The airport screening workforce has gone from 16,500 in 2001 to 63,000, so getting them in to Unions would go a long way to countering the losses in the established public sector workforce. As one Florida Republican said, “This will be President Obama’s biggest gift to organized labor”. He is right with one exception; it is Obama’s biggest gift to organized Labor’s hierarchy in order to garner their support in the next election, support which means millions of dollars of their members money on the one hand, and in kind help on the other as the resources of the AFL-CIO and the CTW coalition, offices, mailings, phone banking will be at the Democratic Party’s disposal.

Much of the door-to-door campaigning in elections is done by the huge staff that the hierarchy has that helps it maintain its leadership by discouraging and suppressing movements form below that may threaten it. These are resources that should be put to use organizing and mobilizing the potential power of the ranks organized Labor and the workers and youth in the communities in which we live and work; instead, they are at the service of those who are savaging rights, benefits and wages that took a generation of heroic struggle to win.

With the Team Concept, the mainstay of the Union leadership’s policies, Unions can help the boss considerably as the top Democrat on the House Homeland Security Committee assures them, "collective bargaining does not diminish our security; it can actually enhance work-force productivity and TSA's mission.".

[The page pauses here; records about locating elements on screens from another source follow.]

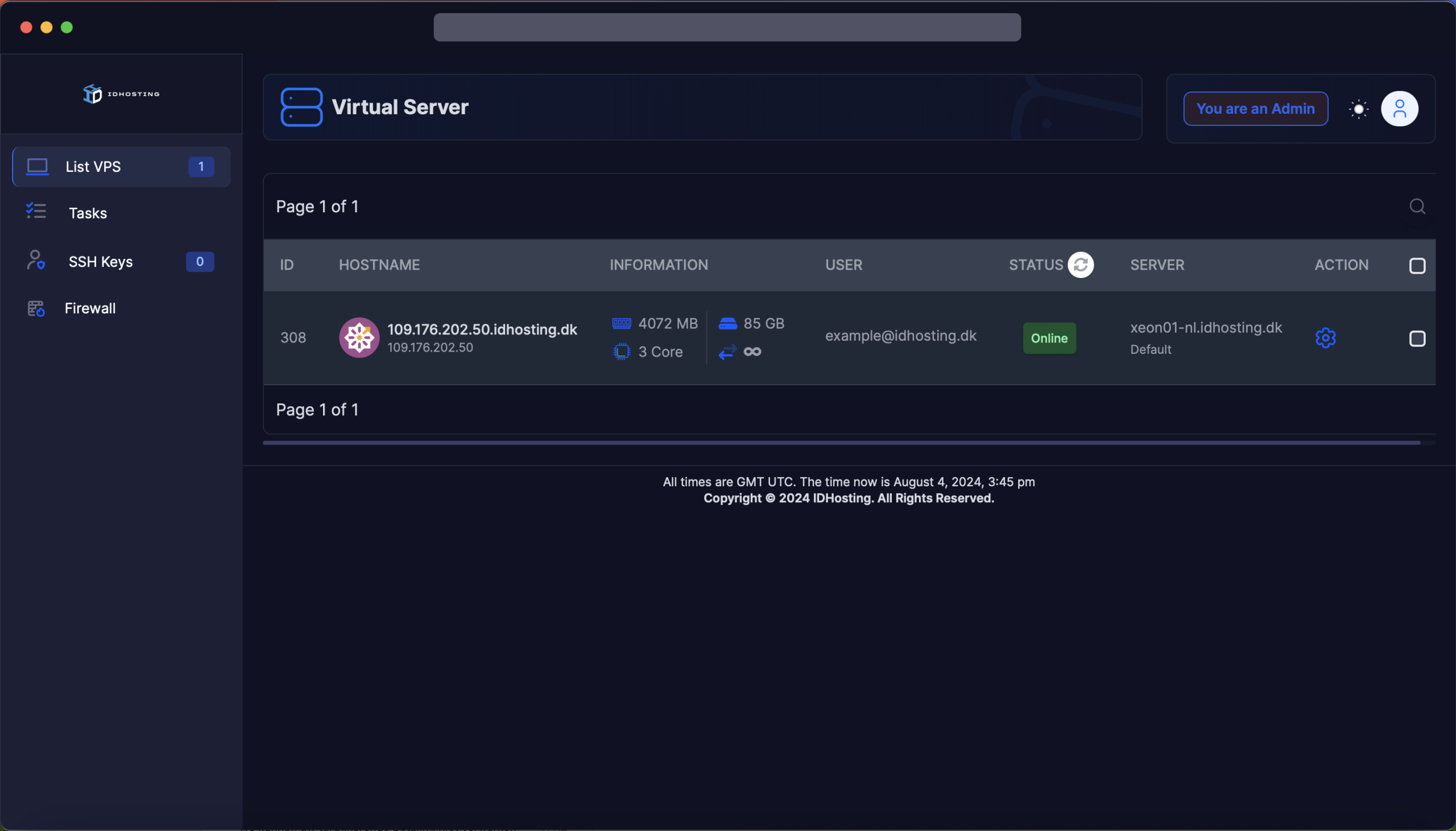The width and height of the screenshot is (1456, 831).
Task: Click the browser address bar
Action: tap(727, 27)
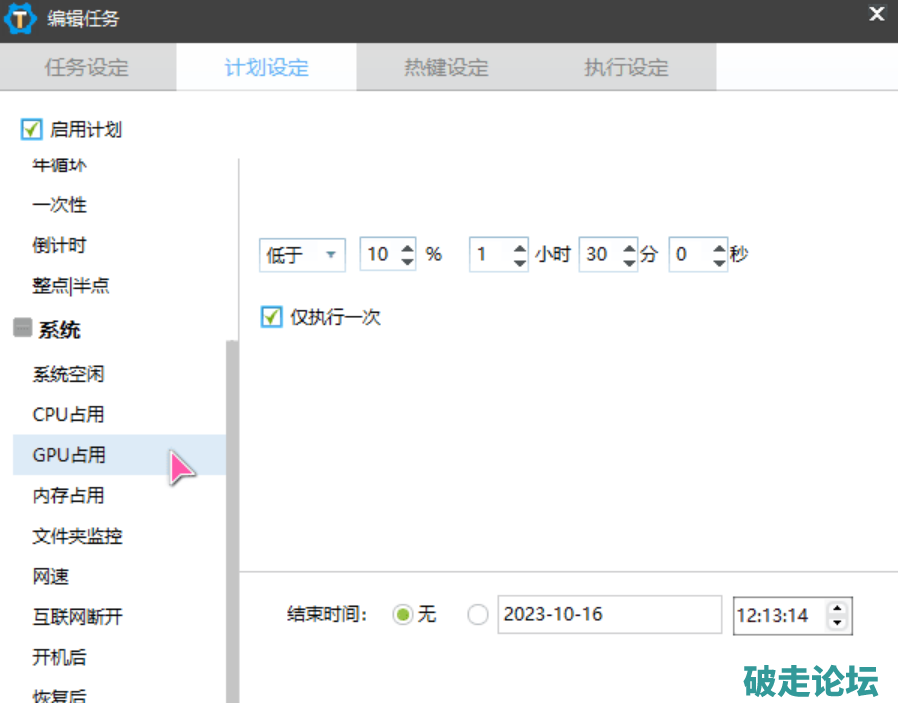
Task: Toggle the 启用计划 checkbox
Action: pos(31,129)
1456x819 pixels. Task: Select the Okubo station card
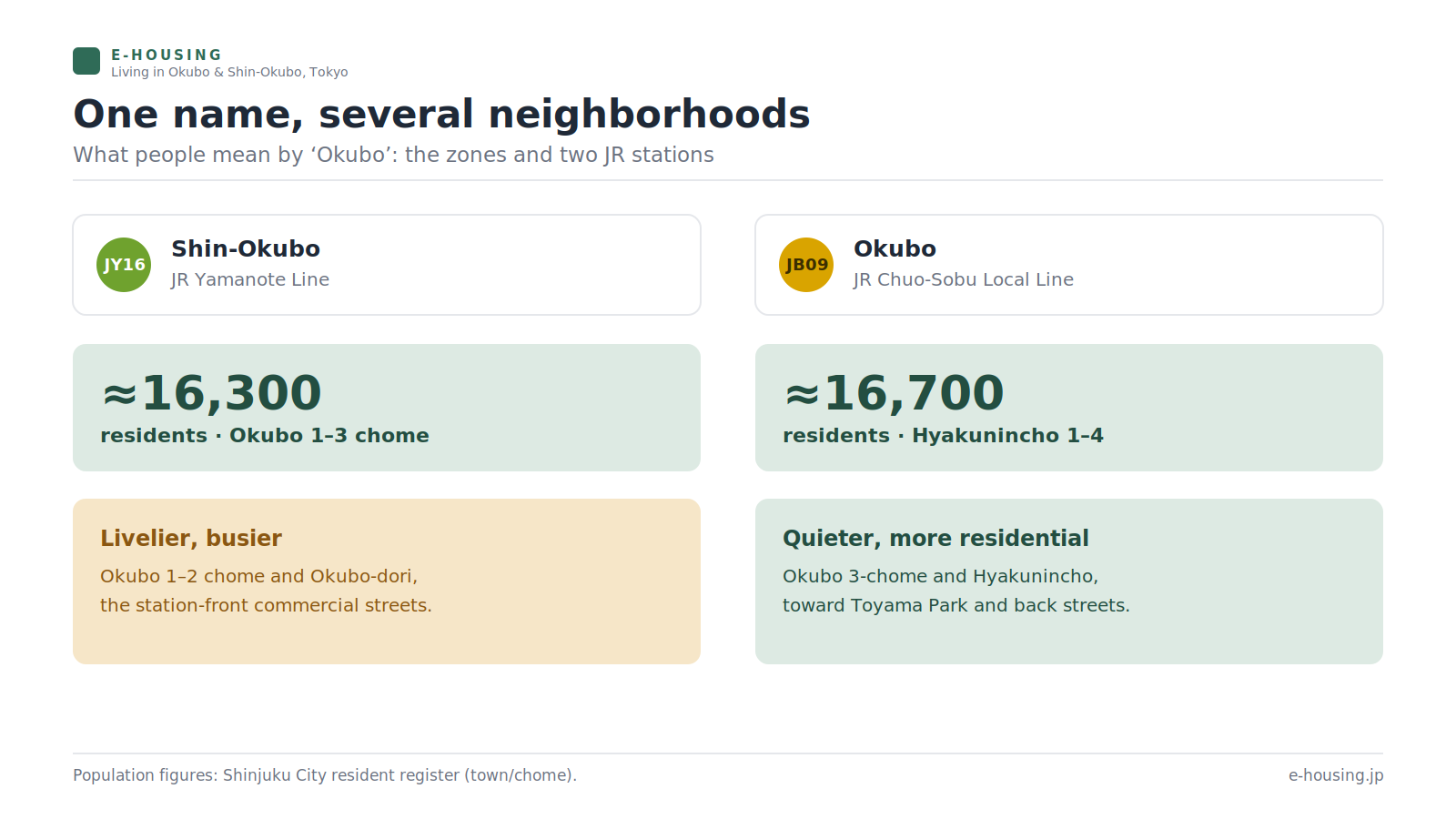(1069, 265)
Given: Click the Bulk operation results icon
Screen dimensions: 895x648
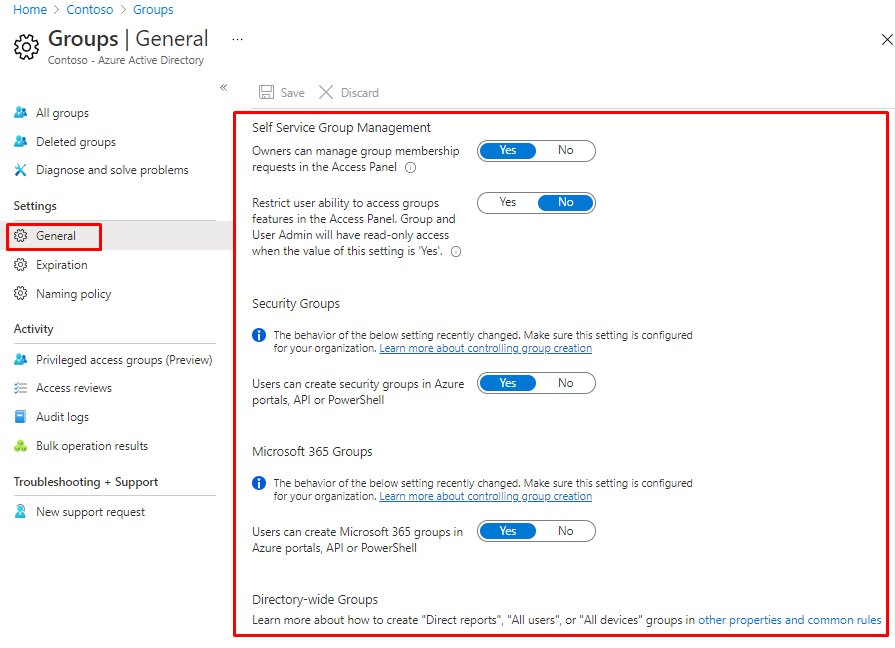Looking at the screenshot, I should point(21,446).
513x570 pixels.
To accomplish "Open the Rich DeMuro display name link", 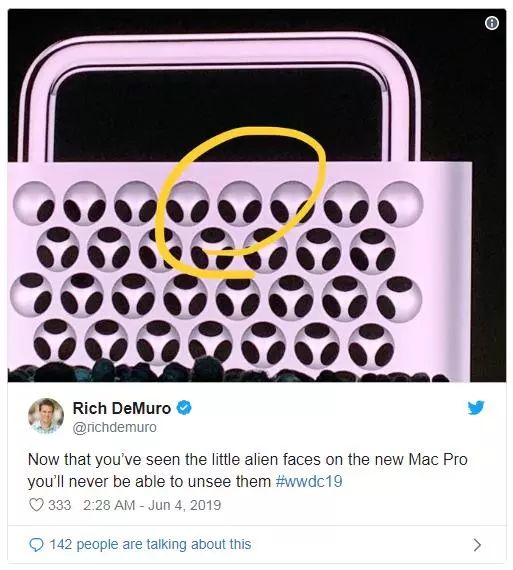I will pyautogui.click(x=122, y=408).
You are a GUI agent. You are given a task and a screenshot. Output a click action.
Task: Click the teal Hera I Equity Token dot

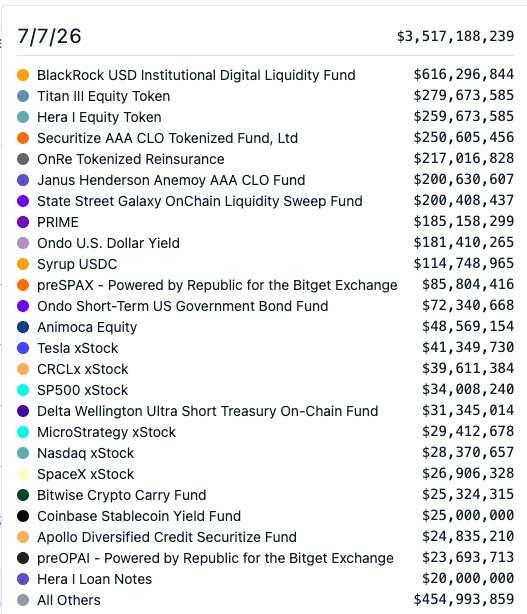[x=23, y=117]
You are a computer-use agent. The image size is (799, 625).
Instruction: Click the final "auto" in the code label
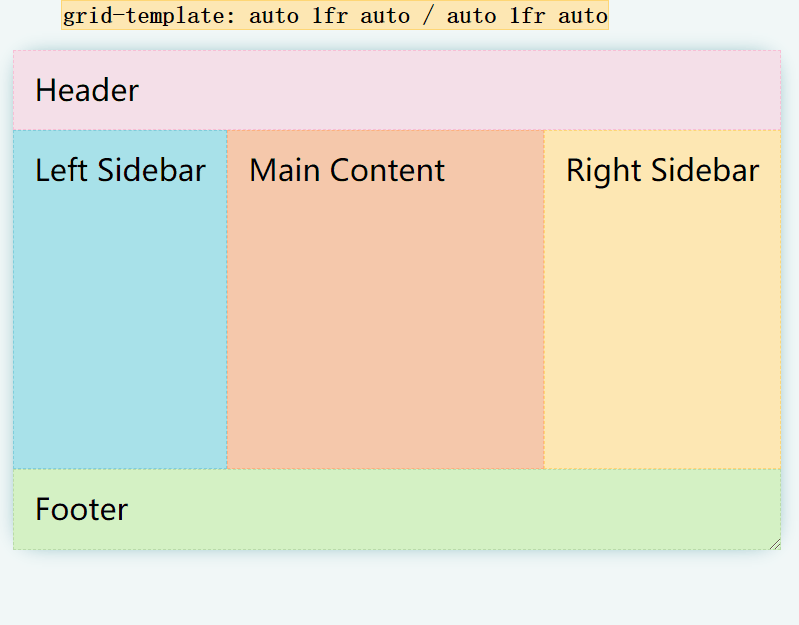point(582,16)
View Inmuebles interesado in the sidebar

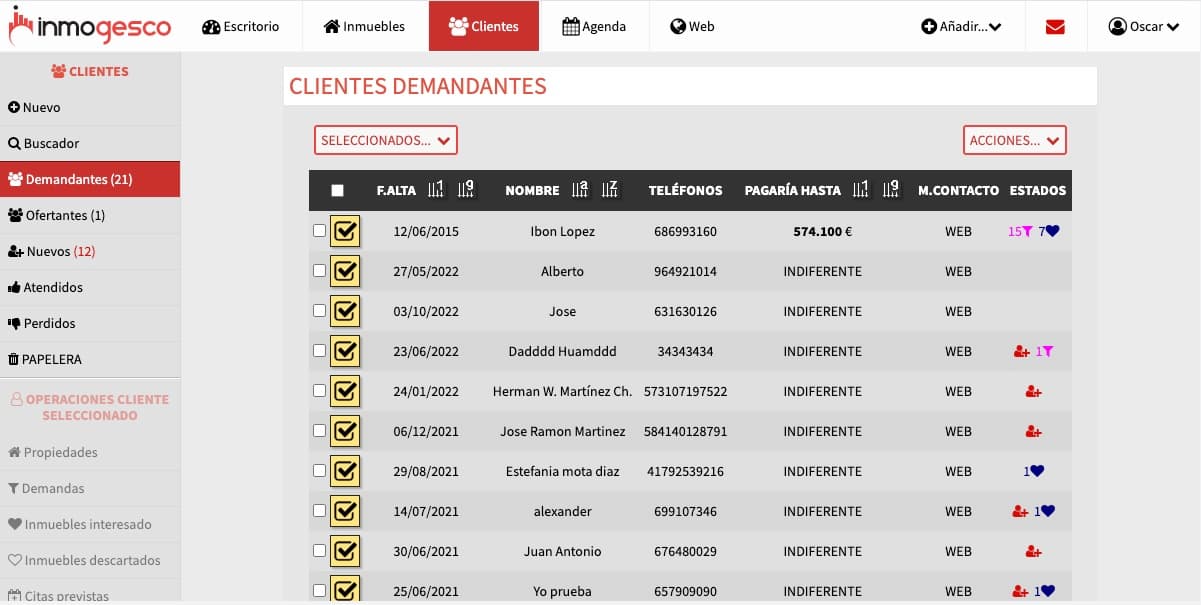pos(83,524)

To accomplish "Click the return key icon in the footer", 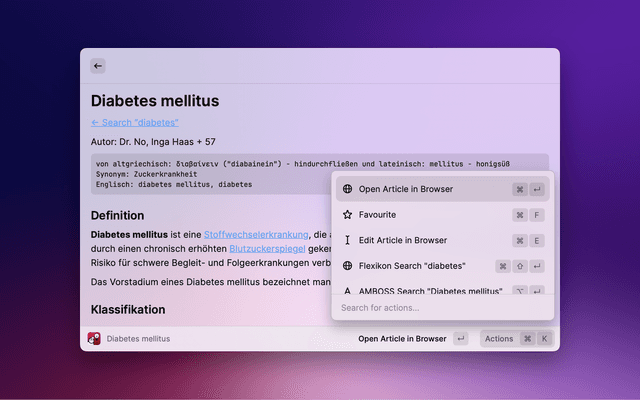I will 460,339.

So the game goes on. The Republicans are opposed to them Unionizing and will play hardball. The Democrats (or most of them) will support it with restrictions that will ensure they are no serious threat to the capitalist agenda. The Labor leadership, as they do when this game is played out over cuts, with the Republicans wanting more, the Democrats fewer, will declare a major victory has been won. And throughout the process, the rank and file worker is a passive bystander asked only to step forward when the paper is to be inserted in to the ballot box; this isn’t how Unions were built.

Having said all this, I am sure that many an abused TSA worker will be pleased they have some sort of representation, I have no idea of the details except what I read in the media so I don’t know what other limits might be thrust upon them and it may well improve their lives a bit although it may also end up costing them more money after the dues are paid; I just don’t know.

What I do know is that the Union leadership’s ability to hold back a genuine movement for change within organized Labor that will arise to challenge the capitalist agenda will not last forever. The conditions are overripe in US society for similar movements like those in Ireland Greece and the Middle East and we will see them. If they begin outside the traditional organizations of the working class which is quite likely, these organizations will become engulfed in such a movement and be transformed by them.